В остальном же – хоть пролистывай японские страницы «Фрегата» перед очередными переговорами с японскими коллегами.
Гончаров начинает с того, что именует Японию «ларцом с потерянным ключом». Подобран ли ключ сейчас, когда упростили(сь) визовые процедуры, русские уже ездят в Японию и, благодаря собственному интересу и очень настойчивым усилиям японцев по продвижению собственного имиджа за рубежом в духе «мягкой силы»? Тем более что видят теперь часто не то, что есть, но что хотят: «хоть бы японцы допустили изучить свою страну, узнать ее естественные богатства», сокрушался Гончаров, но с тех пор Япония открылась, распахнулась, волны глобализации высотой с цунами в Фукусиме накрыли ее, смыли очень многое исконно японское… Но и, заметим уже в скобках, сплав национального и космополитического в Японии сам по себе необычен донельзя.
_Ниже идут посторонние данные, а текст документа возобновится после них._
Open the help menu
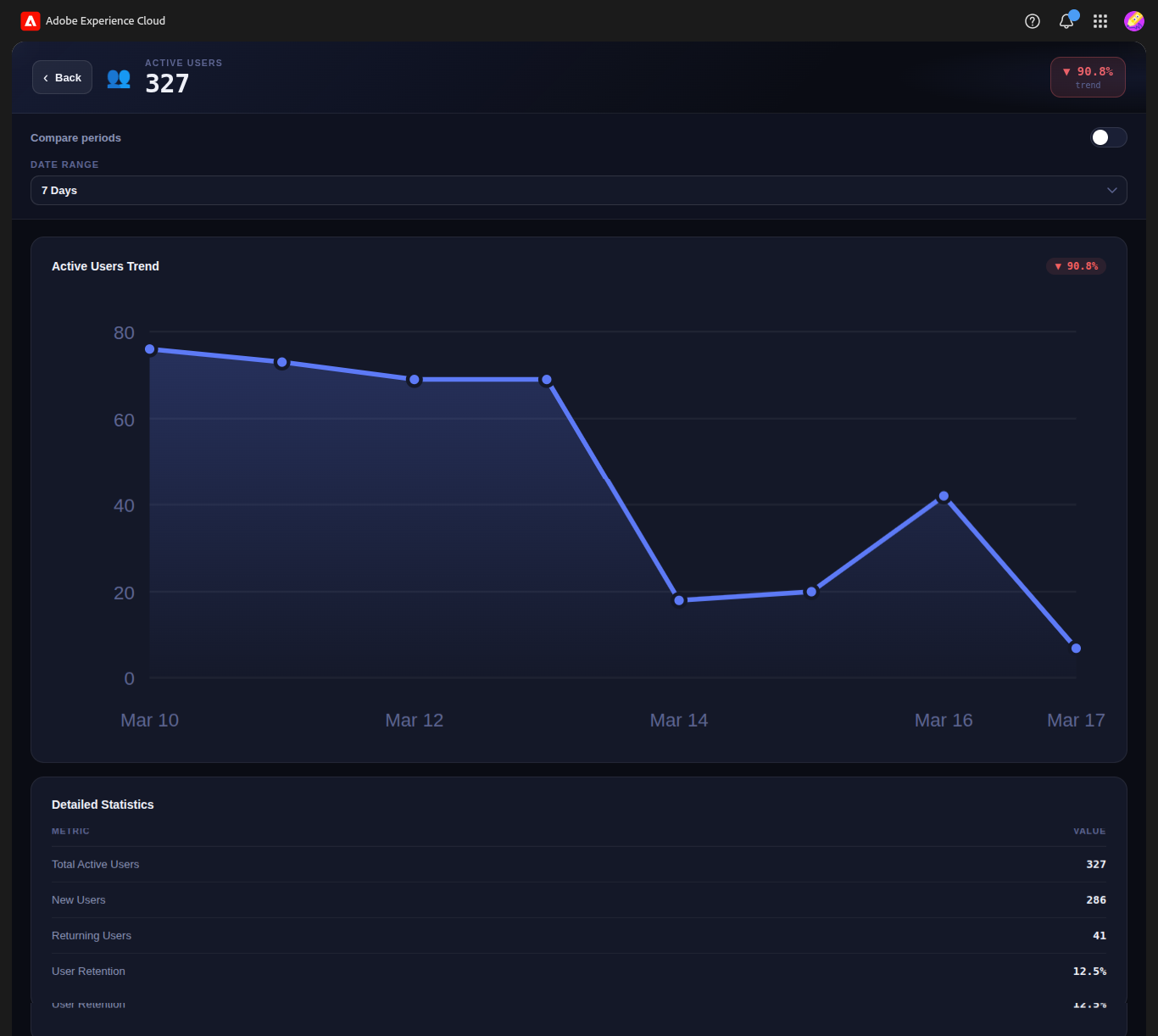Viewport: 1158px width, 1036px height. [x=1032, y=21]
Не зря же угадал все автор «Паллады» – и что все свои обыкновения Япония позаимствовала из Китая, и что Америка излишне осваивает-подчиняет Японию в торговом плане (сейчас – политическом, военном и экономическом)…
Да бог с ней с геополитикой, когда автор «Паллады» описывает японца – «молодой человек лет 25-ти, говорящий немного по-английски, со вздохом сознался, что всё виденное у нас приводит его в восторг, что он хотел бы быть европейцем» – это социологическая проблема наших уже дней (иностранцы в Японии не любят говорить по-английски, потому что японцы просто используют их как native speakers, отвечают по-английски на по-японски заданный вопрос…). «Кликни только клич – и японцы толпой вырвутся из ворот своей тюрьмы. Они общежительны, охотно увлекаются новизной; и не преследуй у них шпионы, как контрабанду, каждое прошептанное с иностранцами слово, обмененный взгляд, наши суда сейчас же, без всяких трактатов, завалены бы были всевозможными товарами». Конечно, уехать из прекрасной тюрьмы хочет чаще всего молодежь, да и далеко не вся, определенная прослойка более свободных и пассионарных, но что есть, то есть – иностранец, особенно англоязычный, зачастую до сих пор такая же королевская экзотика для японцев, а заморские страны – творческая, карьерная или матримониальная мечта.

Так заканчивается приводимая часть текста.